The beginning of the 19th century brought a trend for two types of rings - a wedding ring and a ring studded with several stones. As a rule, the larger central gem was surrounded by smaller stones or pearls. Initially, goldsmiths used closed frames, glued with colored foil, which was to deepen the color and glow of the gem. Then, in the 1830s, souvenir jewelry of sentimental significance appeared. Dedication rings, symbols of friendship and love, became very popular.

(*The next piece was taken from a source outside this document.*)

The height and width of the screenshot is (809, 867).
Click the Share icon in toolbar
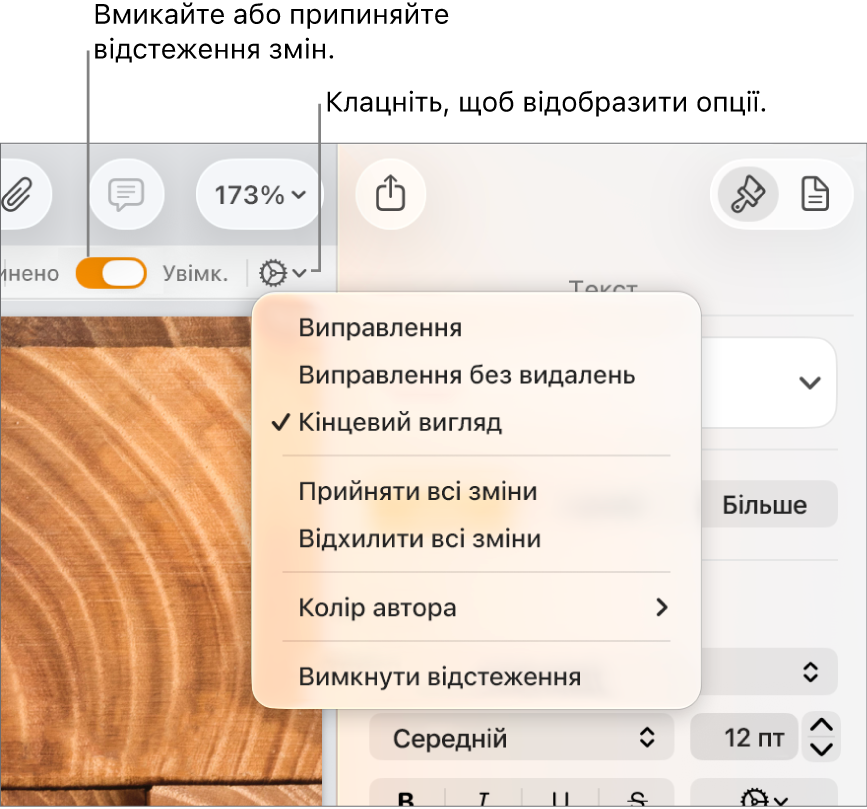(x=390, y=194)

One of the most fashionable motifs used in rings in the mid-nineteenth century was the snake - a symbol of wisdom and eternity. It became especially popular after Prince Albert presented Queen Victoria in 1839 with a 'serpent' engagement ring decorated with emeralds. This type of ornament consisted of a spiral forming two or three rings with one or two snake heads. They were often set with diamonds or rubies imitating eyes, and included an engraving or enamel imitating snake's scales. At that time, mourning rings in the form of a gold wedding ring decorated with black enamel were also eagerly worn. A belt with a buckle was a fashionable decorative motif in contemporary jewelery, also used in rings. Around 1875, the so-called gypsy rings, worn by both women and men came into fashion. They had the form of a golden wedding ring decorated with stones embedded in such a way that their surface was flush with the surface of the metal.
In the 1890s, new ring designs reflected an Edwardian return to court styles from the 18th century. Jewelry from that time was characterized by the production of exceptionally delicate precious stones. The motif of a heart studded with colored jewels and diamonds was very fashionable. Marquise rings, usually decorated with diamonds of various sizes, are typical for the late 19th century.

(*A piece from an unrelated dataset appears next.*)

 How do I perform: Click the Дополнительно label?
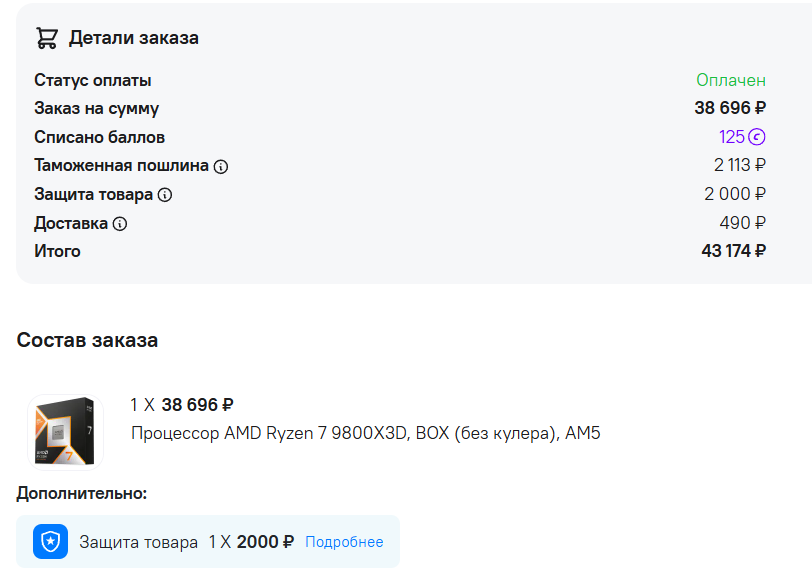click(x=82, y=493)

At the turn of the 19th and 20th centuries, the art of jewelery was dominated by the Art Nouveau style. Jewelry took forms that imitated nature. Colorful precious stones, silver, colored enamel, mother-of-pearl, tortoiseshell, ivory and pearls were willingly used. At the same time, Edwardian-style jewelery, inspired by Marie Antoinette jewels and court jewelery from the 18th century, became popular.
Platinum became the dominant material in jewelery at the beginning of the 20th century. The high melting point of this metal allowed for its free formation. Platinum was mainly used to create rings.
In the 1920s and 1930s, the art deco style prevailed in jewelry. It was characterized by geometrization, symmetry, simplicity and elegance. New geometric cuts of stones were used - square, triangle, baguette or trapezoid. To this day, art deco jewelry is one of the best-selling on the antiquarian market.